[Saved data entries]
* * * *

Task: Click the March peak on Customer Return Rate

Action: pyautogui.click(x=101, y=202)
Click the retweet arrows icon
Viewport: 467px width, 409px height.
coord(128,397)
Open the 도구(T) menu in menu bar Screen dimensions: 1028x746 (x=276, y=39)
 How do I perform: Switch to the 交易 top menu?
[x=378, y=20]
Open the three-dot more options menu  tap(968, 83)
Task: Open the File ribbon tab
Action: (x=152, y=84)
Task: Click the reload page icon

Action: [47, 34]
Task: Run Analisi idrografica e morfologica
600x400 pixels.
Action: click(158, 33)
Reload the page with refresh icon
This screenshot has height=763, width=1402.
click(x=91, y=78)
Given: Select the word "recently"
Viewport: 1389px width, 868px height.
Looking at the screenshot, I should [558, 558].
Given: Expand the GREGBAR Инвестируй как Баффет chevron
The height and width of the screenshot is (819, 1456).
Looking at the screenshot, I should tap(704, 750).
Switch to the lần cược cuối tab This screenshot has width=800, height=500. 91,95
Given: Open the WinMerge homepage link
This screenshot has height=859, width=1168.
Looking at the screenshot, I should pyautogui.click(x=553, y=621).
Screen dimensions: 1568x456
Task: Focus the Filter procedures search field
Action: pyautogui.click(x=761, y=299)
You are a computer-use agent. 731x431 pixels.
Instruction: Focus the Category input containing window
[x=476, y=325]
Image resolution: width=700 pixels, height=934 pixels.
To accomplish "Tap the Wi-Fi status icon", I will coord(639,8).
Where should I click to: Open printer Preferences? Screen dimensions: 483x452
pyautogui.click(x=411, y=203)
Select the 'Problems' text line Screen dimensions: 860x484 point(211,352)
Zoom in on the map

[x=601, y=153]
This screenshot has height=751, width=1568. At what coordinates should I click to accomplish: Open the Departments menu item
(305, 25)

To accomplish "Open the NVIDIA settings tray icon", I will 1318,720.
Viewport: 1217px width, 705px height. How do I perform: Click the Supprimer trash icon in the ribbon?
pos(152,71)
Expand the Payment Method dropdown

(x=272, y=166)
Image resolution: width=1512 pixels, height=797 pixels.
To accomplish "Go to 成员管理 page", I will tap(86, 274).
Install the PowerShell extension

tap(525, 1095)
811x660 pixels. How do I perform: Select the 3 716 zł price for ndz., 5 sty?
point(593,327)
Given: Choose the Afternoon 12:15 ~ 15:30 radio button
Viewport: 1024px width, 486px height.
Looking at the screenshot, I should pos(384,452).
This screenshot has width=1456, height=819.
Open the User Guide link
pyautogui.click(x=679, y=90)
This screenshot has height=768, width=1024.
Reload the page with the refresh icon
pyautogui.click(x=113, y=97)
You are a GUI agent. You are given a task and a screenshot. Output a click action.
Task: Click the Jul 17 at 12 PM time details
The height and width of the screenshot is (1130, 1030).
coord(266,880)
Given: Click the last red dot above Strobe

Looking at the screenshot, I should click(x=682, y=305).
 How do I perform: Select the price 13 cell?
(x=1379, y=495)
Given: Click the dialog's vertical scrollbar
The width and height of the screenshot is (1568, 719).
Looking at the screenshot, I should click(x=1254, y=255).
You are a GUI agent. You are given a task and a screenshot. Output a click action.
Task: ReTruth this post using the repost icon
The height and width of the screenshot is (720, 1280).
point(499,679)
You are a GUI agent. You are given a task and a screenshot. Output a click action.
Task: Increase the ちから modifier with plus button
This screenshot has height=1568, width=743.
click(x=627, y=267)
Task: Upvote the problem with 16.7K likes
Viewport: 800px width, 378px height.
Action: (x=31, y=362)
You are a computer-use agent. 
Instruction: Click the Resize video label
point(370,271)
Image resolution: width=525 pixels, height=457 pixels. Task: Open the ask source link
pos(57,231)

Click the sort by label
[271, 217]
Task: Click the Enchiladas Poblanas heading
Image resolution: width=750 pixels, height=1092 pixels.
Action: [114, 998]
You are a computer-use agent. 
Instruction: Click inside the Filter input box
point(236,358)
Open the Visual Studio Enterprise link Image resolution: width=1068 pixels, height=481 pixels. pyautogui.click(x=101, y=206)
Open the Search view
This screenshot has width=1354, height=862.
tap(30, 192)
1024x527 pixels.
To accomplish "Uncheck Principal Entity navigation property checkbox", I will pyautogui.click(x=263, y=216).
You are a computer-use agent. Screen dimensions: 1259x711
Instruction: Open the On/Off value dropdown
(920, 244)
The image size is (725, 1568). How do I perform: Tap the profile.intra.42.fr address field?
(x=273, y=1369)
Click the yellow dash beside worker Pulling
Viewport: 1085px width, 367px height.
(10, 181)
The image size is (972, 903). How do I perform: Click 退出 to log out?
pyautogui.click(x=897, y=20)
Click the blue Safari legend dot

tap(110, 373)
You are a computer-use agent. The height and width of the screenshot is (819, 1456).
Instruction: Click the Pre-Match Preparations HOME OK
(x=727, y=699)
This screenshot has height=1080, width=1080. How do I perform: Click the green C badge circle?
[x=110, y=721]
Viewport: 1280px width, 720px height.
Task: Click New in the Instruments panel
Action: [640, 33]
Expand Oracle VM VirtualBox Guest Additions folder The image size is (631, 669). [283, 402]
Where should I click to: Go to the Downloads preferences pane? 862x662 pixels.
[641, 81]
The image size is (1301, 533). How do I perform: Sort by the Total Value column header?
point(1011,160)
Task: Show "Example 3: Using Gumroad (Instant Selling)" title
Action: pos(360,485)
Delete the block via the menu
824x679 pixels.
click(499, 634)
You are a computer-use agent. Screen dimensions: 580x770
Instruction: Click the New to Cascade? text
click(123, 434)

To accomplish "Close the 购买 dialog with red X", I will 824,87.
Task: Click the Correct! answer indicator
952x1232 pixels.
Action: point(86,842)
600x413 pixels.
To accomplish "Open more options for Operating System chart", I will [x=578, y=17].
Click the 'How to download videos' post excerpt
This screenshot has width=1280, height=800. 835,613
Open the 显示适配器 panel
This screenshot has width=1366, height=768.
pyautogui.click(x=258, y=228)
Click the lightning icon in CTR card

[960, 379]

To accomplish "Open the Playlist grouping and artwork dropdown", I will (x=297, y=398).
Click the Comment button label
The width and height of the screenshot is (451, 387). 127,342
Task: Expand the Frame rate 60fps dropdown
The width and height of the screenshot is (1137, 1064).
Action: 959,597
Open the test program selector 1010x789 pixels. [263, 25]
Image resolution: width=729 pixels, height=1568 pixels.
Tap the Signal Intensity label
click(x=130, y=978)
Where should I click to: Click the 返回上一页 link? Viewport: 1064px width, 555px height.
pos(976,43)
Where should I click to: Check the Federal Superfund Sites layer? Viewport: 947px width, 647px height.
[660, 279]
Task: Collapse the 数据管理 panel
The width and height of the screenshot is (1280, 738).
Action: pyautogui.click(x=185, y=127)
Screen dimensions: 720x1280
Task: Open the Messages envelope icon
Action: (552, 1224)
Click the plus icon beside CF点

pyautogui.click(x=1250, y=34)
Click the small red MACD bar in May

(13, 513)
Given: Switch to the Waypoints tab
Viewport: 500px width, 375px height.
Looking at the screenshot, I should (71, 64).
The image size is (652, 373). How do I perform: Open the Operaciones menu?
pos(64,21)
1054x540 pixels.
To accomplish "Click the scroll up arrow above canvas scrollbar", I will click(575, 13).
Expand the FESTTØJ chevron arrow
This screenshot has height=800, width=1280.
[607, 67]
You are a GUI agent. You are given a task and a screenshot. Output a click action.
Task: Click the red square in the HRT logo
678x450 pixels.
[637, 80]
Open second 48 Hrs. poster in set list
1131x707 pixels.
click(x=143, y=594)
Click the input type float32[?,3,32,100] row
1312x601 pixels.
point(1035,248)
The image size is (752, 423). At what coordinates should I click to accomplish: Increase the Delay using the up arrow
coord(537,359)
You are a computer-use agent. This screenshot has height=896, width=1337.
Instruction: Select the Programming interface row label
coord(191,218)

* * * *

ABOUT THIS TASK - Working through the records, find each line containing the word "scrollbar" and copy it.

ANSWER FOR THE TASK -
Given: Click the dialog's vertical scrollbar
To accomplish "Click the scroll up arrow above canvas scrollbar", I will click(575, 13).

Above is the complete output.